Park has also developed novel nano–bio interfaces. His laboratory demonstrated vertical silicon nanoneedles capable of delivering biomolecules into living cells, and later developed CMOS nanoelectrode arrays that enable molecular delivery and intracellular recording of neurons and cardiomyocytes. He also contributed to the development of early pipelines for single-cell RNA sequencing.

== Honors and awards ==
Park’s recognitions include:
- Ho-Am Prize in Science (2003).
- Packard Fellowship for Science and Engineering (2001).
- NIH Director's Pioneer Award (2008).
- Vannevar Bush Faculty Fellowship (2016).
- Elected Fellow, American Association for the Advancement of Science (2011).
- Member, American Academy of Arts and Sciences (2025).

== Editorial and professional service ==
Park has served as an associate editor of Nano Letters and on advisory boards for journals such as Chemical Society Reviews, Chemical Science, and Physical Review Applied.
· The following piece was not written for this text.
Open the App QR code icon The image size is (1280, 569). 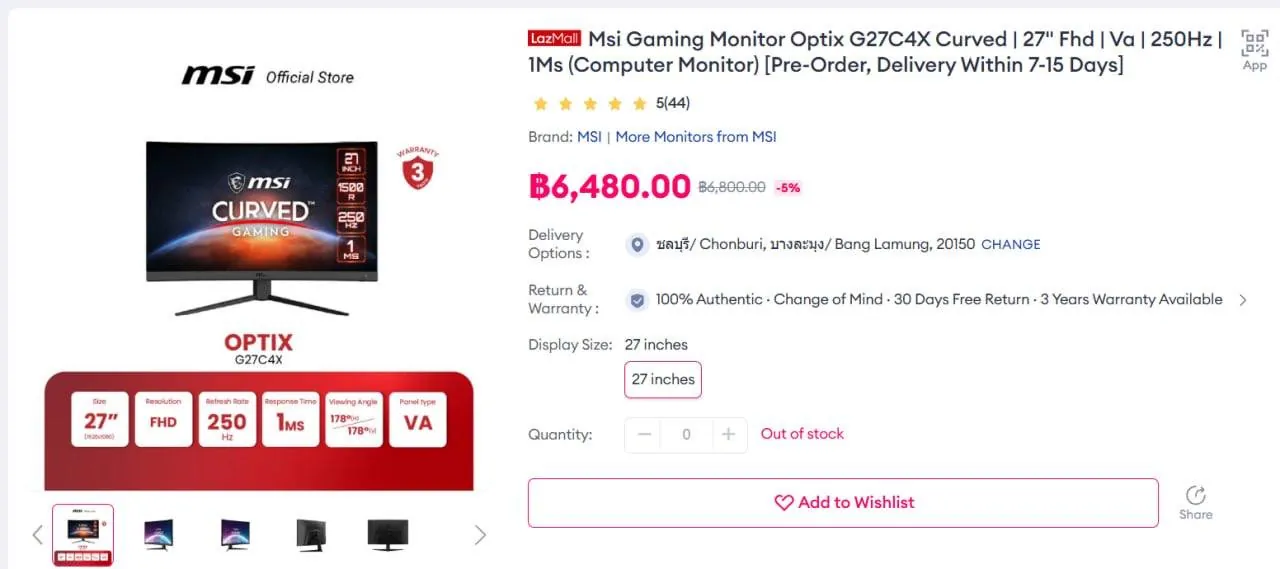point(1254,43)
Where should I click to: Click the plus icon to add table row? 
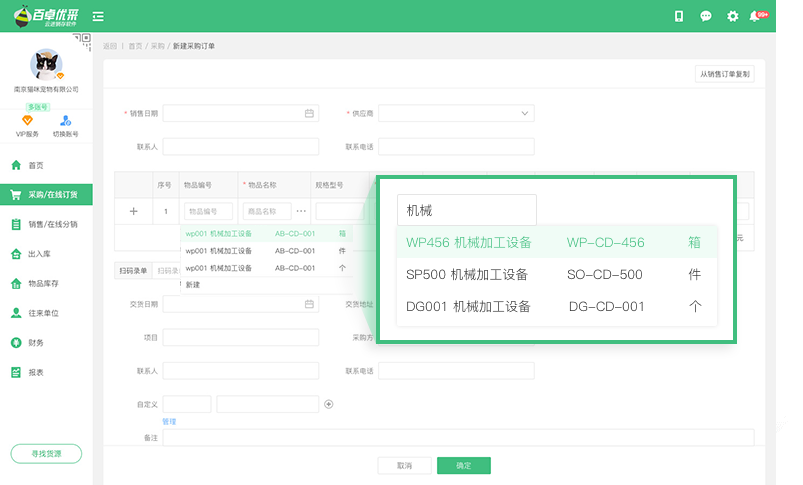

He has been a member of the jury for the BBVA Foundation Frontiers of Knowledge Awards in Basic Sciences.

== Entrepreneurship ==
Park is a scientific co-founder of Quantum Diamond Technologies, Inc. (QDTI), which develops diamond-based quantum sensors, and of CytoTronics, a Harvard spin-out developing semiconductor platforms for cell-based assays. Since 2021, he has served as a senior advisor for Samsung Advanced Institute of Technology.

== Selected publications ==
- H. Park et al., "Nanomechanical oscillations in a single-C_{60} transistor," Nature **407** (2000): 57–60.
- W. Liang, M. P. Shores, M. Bockrath, J. R. Long, H. Park, "Kondo resonance in a single-molecule transistor," Nature **417** (2002): 725–729.
- I. Lovchinsky et al., "Nuclear magnetic resonance detection and spectroscopy of single proteins using quantum logic," Science **351** (2016): 836–841.
- Y. Zhou, J. Sung, E. Brutschea, I. Esterlis, Y. Wang, G. Scuri, R. J. Gelly, H. Heo, T. Taniguchi, K. Watanabe, G. Zaránd, M. D. Lukin, P. Kim, E. Demler, H. Park, "Bilayer Wigner crystals in a transition metal dichalcogenide heterostructure," Nature **595** (2021): 48–52.
- A. K. Shalek, J. T. Robinson, E. S. Karp, J. S. Lee, D.-R. Ahn, M.-H. Yoon, A. Sutton, M. Jorgolli, R. S. Gertner, T. S. Gujral, G. MacBeath, E. G. Yang, H. Park, "Vertical silicon nanowires as a universal platform for delivering biomolecules into living cells," Proceedings of the National Academy of Sciences USA **107** (2010): 1870–1875.
- J. Abbott, T. Ye, L. Qin, M. Jorgolli, R. S. Gertner, D. Ham, H. Park, "CMOS nanoelectrode array for all-electrical intracellular electrophysiological imaging," Nature Nanotechnology **12** (2017): 460–466.
- A. K. Shalek, R. Satija, X. Adiconis, R. S. Gertner, J. T. Gaublomme, R. Raychowdhury, S. Schwartz, N. Yosef, C. Malboeuf, A. Gnirke, A. Goren, N. Hacohen, J. Z. Levin, H. Park, A. Regev, "Single-cell transcriptomics reveals bimodality in expression and splicing in immune cells," Nature **498** (2013): 236–240.